For now, the swish and swish is all there is. The wooden handle of a rake with its metal-tined delta is all that I, who have come soul-tired, need. That, modest strength in my shoulders, and the blue tarp onto which I toss leaves with a swing that despite everything can't but be joyous. It's the swoop of a dance, the flinging of a scarf, the scatter of crumbs to ducklings.
I rake leaves, though I should be saving the world.
Someone should, anyway, and I'm not one to pass the buck. But the sun is bright in an autumn sky, the temperature invites exertion, and the dogs seem happy here in the yard. Swish and swish, my only fuel an apple from the down the road and a hunk of monastery gouda. "Our Lady of the Angels," indeed. As for emissions, there's my breath, heavier for the effort, and the water from my brow evaporating in the clear dry air. Animal stuff. That's all.
Swish, swish, toss and toss.

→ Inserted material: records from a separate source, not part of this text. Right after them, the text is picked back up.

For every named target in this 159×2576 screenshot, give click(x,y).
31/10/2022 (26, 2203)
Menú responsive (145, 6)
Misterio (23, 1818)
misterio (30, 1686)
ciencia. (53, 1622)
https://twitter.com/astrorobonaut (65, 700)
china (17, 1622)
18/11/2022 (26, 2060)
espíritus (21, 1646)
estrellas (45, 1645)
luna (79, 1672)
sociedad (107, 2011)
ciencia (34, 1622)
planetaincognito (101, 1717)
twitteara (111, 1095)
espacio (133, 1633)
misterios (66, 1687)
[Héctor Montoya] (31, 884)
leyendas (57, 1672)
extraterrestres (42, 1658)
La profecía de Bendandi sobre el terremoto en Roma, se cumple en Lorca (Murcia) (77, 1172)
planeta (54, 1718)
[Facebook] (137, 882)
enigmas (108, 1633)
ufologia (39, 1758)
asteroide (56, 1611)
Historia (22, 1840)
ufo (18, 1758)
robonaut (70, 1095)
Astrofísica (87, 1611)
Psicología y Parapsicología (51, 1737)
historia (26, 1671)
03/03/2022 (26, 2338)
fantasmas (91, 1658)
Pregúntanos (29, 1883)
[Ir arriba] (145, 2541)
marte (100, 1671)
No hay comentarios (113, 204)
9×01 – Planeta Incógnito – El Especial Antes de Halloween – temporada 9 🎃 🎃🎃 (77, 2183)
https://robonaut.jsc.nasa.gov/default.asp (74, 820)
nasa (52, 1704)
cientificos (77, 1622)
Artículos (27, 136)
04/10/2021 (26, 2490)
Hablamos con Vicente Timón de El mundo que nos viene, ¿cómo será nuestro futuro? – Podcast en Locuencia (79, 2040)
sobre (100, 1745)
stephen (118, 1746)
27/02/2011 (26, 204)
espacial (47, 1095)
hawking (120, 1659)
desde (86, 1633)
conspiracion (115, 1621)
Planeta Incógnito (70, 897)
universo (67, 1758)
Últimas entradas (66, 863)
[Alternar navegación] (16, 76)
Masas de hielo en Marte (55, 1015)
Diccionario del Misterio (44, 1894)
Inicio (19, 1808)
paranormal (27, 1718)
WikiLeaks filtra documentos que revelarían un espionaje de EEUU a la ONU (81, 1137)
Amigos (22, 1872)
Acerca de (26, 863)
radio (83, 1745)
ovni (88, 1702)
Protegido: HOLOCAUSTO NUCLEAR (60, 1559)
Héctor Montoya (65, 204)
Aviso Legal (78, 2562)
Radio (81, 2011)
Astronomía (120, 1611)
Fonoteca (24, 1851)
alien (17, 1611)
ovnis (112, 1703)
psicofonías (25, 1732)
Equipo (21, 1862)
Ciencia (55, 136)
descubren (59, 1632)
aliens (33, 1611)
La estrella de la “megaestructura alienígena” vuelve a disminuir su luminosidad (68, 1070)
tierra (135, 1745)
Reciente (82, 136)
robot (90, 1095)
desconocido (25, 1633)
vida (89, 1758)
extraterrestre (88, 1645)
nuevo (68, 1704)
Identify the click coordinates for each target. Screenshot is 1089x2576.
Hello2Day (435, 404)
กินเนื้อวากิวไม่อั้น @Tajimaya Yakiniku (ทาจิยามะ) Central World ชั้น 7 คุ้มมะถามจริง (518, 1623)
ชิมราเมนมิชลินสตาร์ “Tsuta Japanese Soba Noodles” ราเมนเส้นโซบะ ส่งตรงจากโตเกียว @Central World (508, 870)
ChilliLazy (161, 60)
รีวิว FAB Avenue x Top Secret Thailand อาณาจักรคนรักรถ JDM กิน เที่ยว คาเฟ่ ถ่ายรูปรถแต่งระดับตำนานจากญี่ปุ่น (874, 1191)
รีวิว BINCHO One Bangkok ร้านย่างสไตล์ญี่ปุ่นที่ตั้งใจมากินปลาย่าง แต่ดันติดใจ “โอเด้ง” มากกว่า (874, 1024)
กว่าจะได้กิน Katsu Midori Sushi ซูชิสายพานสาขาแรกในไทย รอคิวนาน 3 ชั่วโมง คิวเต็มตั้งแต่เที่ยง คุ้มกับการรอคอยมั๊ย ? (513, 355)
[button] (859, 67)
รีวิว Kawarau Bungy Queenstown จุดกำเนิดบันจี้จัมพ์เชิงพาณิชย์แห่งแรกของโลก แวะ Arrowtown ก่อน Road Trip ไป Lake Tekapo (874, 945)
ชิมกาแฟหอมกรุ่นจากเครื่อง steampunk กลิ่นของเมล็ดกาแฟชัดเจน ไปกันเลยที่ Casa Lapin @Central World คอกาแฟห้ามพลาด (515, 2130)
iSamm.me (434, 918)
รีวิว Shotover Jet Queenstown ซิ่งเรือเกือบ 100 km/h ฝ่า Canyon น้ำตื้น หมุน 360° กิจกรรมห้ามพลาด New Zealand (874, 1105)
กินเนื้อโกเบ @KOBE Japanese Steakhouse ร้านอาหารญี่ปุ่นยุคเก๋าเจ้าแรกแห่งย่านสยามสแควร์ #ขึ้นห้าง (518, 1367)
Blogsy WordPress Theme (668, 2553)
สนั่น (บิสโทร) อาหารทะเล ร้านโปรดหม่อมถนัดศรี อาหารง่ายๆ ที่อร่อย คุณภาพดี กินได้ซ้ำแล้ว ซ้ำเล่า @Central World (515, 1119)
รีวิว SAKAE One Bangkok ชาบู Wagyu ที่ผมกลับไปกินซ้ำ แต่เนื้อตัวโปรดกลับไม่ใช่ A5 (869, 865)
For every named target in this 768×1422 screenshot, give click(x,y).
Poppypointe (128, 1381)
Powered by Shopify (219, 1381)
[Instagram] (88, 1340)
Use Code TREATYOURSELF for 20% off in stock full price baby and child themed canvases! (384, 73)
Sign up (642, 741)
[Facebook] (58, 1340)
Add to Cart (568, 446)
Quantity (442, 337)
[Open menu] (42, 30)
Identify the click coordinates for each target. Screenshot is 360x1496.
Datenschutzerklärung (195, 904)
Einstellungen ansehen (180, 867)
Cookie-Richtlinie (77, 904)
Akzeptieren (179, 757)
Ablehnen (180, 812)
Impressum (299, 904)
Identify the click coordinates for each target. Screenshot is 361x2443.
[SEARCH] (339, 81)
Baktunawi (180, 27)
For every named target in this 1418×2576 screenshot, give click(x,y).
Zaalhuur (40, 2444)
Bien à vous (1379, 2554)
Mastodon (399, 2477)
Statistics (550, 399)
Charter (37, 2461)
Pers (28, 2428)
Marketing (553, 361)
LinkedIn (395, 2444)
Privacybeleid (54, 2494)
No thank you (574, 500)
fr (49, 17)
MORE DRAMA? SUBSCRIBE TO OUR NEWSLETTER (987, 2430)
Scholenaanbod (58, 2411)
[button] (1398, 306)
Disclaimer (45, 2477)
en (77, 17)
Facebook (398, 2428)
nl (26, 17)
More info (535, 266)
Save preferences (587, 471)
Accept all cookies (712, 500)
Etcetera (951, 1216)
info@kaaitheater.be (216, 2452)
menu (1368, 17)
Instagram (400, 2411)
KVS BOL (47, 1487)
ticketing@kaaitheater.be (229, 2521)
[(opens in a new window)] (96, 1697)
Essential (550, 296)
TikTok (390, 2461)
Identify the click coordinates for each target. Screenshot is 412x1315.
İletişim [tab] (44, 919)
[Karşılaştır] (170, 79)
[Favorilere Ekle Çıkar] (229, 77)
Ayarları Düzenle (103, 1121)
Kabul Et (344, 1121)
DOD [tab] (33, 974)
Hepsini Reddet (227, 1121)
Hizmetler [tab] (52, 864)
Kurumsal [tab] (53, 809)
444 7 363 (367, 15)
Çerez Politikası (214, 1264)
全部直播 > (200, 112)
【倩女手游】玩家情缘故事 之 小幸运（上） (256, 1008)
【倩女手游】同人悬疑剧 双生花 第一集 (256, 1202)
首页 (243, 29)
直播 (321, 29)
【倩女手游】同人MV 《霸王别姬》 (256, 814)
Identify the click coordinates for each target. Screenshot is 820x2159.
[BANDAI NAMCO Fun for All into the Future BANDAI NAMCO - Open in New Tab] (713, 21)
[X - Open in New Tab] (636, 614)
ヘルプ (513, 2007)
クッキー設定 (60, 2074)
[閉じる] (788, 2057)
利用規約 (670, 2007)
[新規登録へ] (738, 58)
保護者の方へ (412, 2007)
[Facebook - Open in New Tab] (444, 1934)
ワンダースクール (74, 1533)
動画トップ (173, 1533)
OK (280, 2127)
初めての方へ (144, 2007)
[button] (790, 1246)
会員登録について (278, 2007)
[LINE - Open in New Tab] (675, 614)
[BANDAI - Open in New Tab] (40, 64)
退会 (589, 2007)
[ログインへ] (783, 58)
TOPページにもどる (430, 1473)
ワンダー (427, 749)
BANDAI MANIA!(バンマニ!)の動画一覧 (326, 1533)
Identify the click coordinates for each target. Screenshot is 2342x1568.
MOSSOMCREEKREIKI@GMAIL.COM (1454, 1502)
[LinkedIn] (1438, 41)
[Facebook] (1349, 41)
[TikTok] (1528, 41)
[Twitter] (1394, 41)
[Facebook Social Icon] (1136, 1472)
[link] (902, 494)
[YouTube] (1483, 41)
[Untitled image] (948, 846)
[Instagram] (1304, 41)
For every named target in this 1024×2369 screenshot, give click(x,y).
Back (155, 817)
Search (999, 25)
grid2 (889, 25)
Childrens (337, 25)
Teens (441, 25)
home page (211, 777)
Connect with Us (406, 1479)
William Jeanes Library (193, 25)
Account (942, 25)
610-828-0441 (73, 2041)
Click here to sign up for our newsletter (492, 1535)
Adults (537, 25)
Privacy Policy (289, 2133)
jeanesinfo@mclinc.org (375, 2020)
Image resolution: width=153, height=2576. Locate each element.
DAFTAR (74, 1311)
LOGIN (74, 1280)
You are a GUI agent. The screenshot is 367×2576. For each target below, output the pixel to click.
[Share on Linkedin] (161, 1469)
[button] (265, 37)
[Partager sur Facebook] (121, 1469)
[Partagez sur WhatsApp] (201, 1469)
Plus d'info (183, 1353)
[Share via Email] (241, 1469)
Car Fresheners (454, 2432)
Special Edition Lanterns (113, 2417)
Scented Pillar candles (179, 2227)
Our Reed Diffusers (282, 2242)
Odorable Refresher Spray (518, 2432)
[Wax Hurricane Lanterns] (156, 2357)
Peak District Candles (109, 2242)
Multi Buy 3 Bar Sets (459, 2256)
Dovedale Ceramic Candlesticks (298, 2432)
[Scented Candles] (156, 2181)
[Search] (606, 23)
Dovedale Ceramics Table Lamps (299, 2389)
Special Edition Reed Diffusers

I drag my booty - it's not heavy, not awkward, the leaves stay remarkably in place - to the far side of the yard, overgrown with brambles and black locust saplings. Then with two a handed, full-body tarp fling, I shuck the leaves, a pile and growing, to enter the next stage in their elegantly productive lives. Come spring, I'll return for the compost. For now, the leaves are high and light and smell sun-glint bright.
The world is coming down around us in hatred and destruction, ignorance and greed. I know this. But I also know that it's rising with love and wisdom by the creativity of humble intellect, courageous resistance, and the beauty of imaginative souls who say, how poor are the very rich not to rake their own leaves on an autumn day.